N.Y. to implement response-to-intervention reading model
All elementary-school teachers in New York state will begin using the response-to-intervention (RtI) reading model this year in the wake of a state Department of Education mandate. The agency hopes implementing the RtI system will provide early intervention for at-risk students, as well as reduce special-education referrals. Some teachers and administrators are concerned, however, because no funds were provided for training teachers on how to implement the program. SchoolBook blog   

Ohio school opts for iPads over laptops
A school in Ohio will distribute iPad devices to students as part of an effort to improve the quality of instruction, reduce paper and make lessons more engaging. "We thought about giving the students laptops or tablets and decided on a tablet," said Brian Shaver, school and parish director. "We saw laptops as just a portable word processor, but the tablets have more technology-based opportunities for learning." Fostoria Review Times

Are standardized tests cost-effective?
University of Georgia professor Peter Smagorinsky in this blog post explores the cost-effectiveness of standardized testing, concluding that the estimated $20 billion spend annually on testing in the U.S. is a poor use of tax dollars. He proposes spending the money on programs that will help students learn and using project-based assessments to measure their learning. "Standardized tests are a really stupid way to measure learning," Smagorinsky writes. The Answer Sheet blog

Will Md. school superintendent's philosophies produce results?
Joshua Starr, school superintendent in Montgomery County, Md., says he isn't a fan of education-reform initiatives that focus on tests identifying what's wrong with education. He says he believes in encouraging educators to look for their own solutions to problems, rather than dictate solutions to them. Many parents applaud his approach to leadership, while others question whether it can produce the kind of academic results they expect from their schools. The Washington Post 

Can online programs prepare teachers to interact with students?
According to the U.S. Department of Education, the top six degree-granting institutions for bachelor's and master's in education in 2010 were partly or entirely online programs. Proponents of online teacher-training programs say graduates are as well-prepared as teacher candidates from on-campus programs.
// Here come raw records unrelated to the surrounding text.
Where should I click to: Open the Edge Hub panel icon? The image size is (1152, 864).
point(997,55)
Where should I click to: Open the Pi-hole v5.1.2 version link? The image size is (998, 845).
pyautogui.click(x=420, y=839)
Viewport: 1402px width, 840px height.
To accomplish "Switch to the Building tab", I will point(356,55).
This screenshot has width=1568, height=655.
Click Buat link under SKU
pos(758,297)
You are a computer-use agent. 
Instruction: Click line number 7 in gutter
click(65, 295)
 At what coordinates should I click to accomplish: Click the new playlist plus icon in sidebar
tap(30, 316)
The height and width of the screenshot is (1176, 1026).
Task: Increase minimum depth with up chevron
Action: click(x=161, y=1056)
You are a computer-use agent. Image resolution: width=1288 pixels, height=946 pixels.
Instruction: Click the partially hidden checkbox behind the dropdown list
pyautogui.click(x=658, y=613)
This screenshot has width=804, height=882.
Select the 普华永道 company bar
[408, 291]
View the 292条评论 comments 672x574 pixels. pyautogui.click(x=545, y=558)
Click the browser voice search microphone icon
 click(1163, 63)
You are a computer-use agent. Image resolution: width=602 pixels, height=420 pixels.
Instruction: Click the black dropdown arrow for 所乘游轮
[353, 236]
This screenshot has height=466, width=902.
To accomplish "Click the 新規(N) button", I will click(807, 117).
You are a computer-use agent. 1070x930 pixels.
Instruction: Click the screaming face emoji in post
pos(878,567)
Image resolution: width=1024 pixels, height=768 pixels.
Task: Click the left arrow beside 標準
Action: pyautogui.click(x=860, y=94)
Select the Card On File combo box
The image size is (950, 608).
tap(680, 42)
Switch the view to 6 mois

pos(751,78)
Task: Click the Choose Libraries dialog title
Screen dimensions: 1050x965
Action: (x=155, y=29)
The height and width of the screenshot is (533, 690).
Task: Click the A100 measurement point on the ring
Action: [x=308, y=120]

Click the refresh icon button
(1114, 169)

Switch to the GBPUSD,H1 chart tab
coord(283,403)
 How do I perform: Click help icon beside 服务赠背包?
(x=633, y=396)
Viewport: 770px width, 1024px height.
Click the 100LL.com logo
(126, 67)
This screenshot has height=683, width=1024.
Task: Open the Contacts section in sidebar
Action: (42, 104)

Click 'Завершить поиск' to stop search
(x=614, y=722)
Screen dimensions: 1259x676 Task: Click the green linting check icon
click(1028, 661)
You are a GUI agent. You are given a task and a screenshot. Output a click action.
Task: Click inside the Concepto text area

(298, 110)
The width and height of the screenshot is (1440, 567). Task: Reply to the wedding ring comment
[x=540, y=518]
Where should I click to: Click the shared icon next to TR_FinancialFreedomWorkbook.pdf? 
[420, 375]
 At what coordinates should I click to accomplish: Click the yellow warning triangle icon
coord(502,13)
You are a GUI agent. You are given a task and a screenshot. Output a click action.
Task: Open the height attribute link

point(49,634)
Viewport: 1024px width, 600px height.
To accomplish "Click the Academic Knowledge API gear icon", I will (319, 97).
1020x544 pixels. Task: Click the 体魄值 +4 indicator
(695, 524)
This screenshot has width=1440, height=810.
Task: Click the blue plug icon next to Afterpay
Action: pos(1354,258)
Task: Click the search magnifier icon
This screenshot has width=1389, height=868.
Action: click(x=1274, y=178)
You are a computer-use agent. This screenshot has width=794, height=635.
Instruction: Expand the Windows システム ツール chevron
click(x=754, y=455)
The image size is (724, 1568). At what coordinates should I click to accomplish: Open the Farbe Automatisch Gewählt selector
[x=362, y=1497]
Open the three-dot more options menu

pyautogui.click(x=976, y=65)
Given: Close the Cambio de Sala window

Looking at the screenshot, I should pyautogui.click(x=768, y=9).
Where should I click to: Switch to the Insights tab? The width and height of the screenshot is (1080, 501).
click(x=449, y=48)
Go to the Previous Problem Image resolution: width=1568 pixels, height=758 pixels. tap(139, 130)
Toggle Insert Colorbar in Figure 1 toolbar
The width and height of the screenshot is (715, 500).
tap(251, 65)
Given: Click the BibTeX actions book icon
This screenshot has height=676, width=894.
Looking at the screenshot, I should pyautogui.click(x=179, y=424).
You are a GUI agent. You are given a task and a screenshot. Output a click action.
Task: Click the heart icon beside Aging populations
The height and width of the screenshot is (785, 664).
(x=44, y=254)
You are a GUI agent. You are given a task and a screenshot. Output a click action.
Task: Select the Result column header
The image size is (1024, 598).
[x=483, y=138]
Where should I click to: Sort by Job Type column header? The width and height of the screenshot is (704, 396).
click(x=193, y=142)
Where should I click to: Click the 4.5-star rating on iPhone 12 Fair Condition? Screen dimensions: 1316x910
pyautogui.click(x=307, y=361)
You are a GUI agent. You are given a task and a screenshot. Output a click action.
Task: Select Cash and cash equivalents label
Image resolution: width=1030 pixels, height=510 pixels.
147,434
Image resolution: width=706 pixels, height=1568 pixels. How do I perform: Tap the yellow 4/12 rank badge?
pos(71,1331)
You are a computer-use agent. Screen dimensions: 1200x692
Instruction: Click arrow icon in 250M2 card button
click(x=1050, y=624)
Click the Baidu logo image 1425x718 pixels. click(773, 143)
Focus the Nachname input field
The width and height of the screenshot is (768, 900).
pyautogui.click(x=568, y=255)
Critics wonder, however, whether a profession so dependent on face-to-face contact can be properly trained in a system that offers so little personal contact. The Hechinger Report 

More than one-fourth of Ind. students awarded "waiver diplomas"
The high-school graduation rate in Indianapolis public schools has increased to 64.6% from 48% in just two years. In 2011, however, more than one-fourth of those students -- 26.7% -- received "waiver diplomas," meaning they were allowed to graduate despite failing the state's required end-of-study exams. Some students say one exam shouldn't determine whether they graduate, but school officials say they plan on making waiver diplomas harder to obtain next year. The Indianapolis Star 

Oregon approves new teacher-evaluation guidelines
The Oregon Board of Education has approved new guidelines for teacher evaluations in accordance with a bill passed last year by the state legislature that requires the creation of statewide teaching standards. Under the guidelines, teachers will be evaluated in three general areas -- professional practice, professional responsibility, and student learning and growth. Teacher evaluations, according to the board, will not be made public.  The Register-Guard   

1 comment:

Anonymous said...

So wonder if Supreme Court would also consider Fed's taking back race to the top funds from Georgia as a tax. What in the world does the federal government have any business, much less jurisdiction trying to tell states how to evaluate their teachers? How ironic that the money people make is taken from them via federal tax then thes states have to prostitute themselves to compete again one another to regain their citizens money in order to institute a federal agenda which Washington has no Constitutional power to over see. Why don't they go pick on the lawyers and say all bar exams have to be the same based upon a common law core?